E qui il dato politico si fa quasi letterario. Perché non capita tutti i giorni di passare dalla mozione di sfiducia contro il sindaco a una sostanziale convivenza politica con la sua maggioranza. Un’evoluzione rapida, quasi sorprendente. O forse no.
Come avevamo anticipato, il consigliere di Sinistra Italiana diventa di fatto - anche se non ufficialmente - organico alla maggioranza. E chi continua a fingere che si tratti di semplici convergenze occasionali dovrebbe spiegare come mai una mozione del consigliere, quella sulla regolamentazione di installazione sulle energie rinnovabili, trovi accoglienza e approvazione in un clima di perfetta sintonia. Perché la politica, quando vuole, sa essere persino esplicita.

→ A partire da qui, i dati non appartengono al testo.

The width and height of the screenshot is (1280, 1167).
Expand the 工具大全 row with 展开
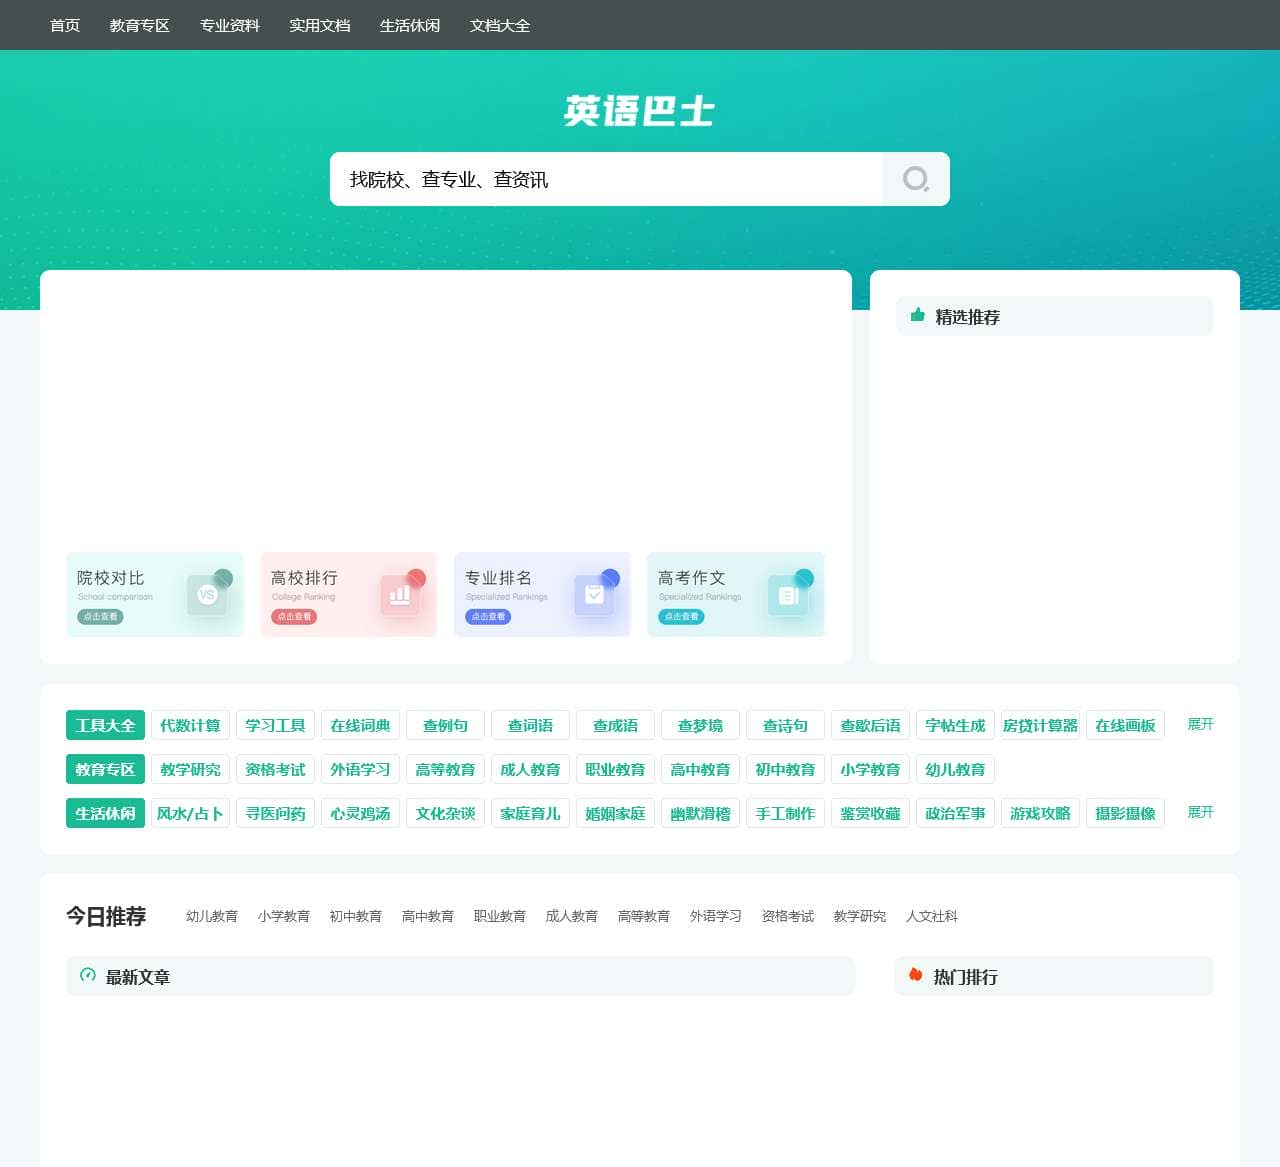click(1200, 724)
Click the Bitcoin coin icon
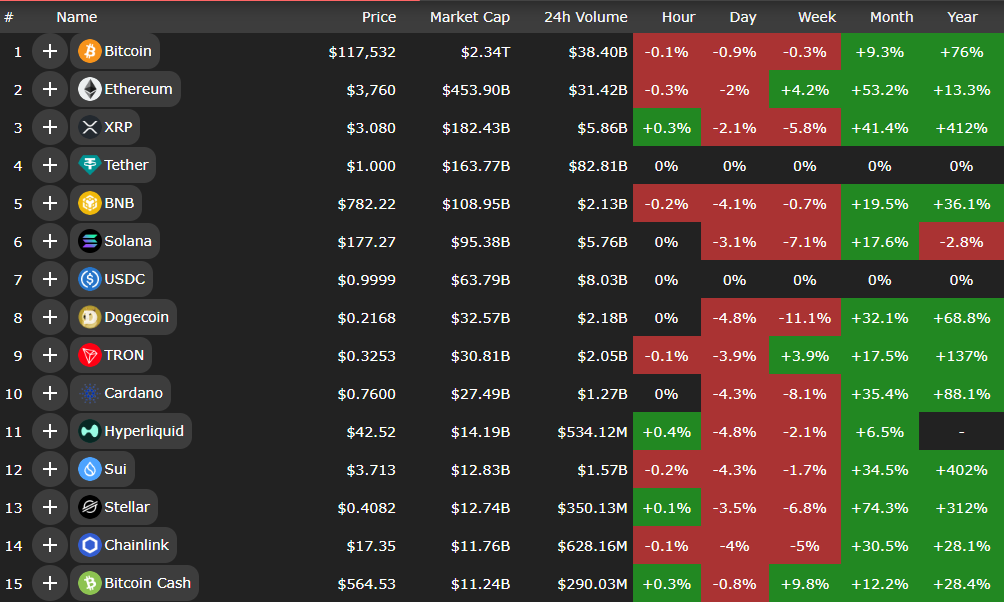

La verità è che l’operazione era già scritta. Prima i segnali, poi i posizionamenti, adesso il consolidamento.
Si cambia il nome del gruppo, si cambia postura, si cambia compagnia. Mancano solo i comunicati ufficiali, ma il quadro politico sembra già apparecchiato.
E tuttavia, più della sostanza, colpisce il contorno.
Nelle nostre anticipazioni avevamo già sollevato un punto preciso: il documento politico di Sinistra Italiana non andava presentato al sindaco nella casa comunale, quasi fosse una liturgia istituzionale. Se quel documento aveva una valenza politica e prospettica, doveva essere semmai discusso nelle sedi di partito, o magari consegnato a chi ambisce a essere futuro candidato a sindaco. Non nella casa comunale, che dovrebbe restare luogo delle istituzioni e non palcoscenico di pre-campagne elettorali mascherate.
E qui viene il punto più curioso.
Quando il sindaco rivendica che “la politica è una cosa seria”, verrebbe quasi da rispondere che sì, dovrebbe esserlo. Ma la serietà mal si concilia con certi trasformismi che somigliano più a esercizi di equilibrismo che a scelte trasparenti. E vale anche per il consigliere Cofone.
Perché se si passa dall’opposizione durissima all’avvicinamento strutturale alla maggioranza, forse non basta cambiare denominazione al gruppo.
Servirebbe cambiare anche narrazione, spiegare ai cittadini come si passa dalla sfiducia alla fiducia senza nemmeno il disturbo di dirlo apertamente.
Ma forse è questa la nuova frontiera della politica acrese: non si entra in maggioranza, ci si “avvicina”. Non si cambia campo, si ridefinisce il gruppo. Non si fa un accordo politico, si approva una mozione.
E intanto, tra una geometria variabile e un posizionamento tattico, il consiglio comunale somiglia sempre più a un laboratorio dove le opposizioni diventano interlocutori, gli interlocutori alleati, e gli alleati - chissà - magari domani candidati.
Del resto, ad Acri la politica è una cosa seria. Talmente seria che a volte sembra persino ironica.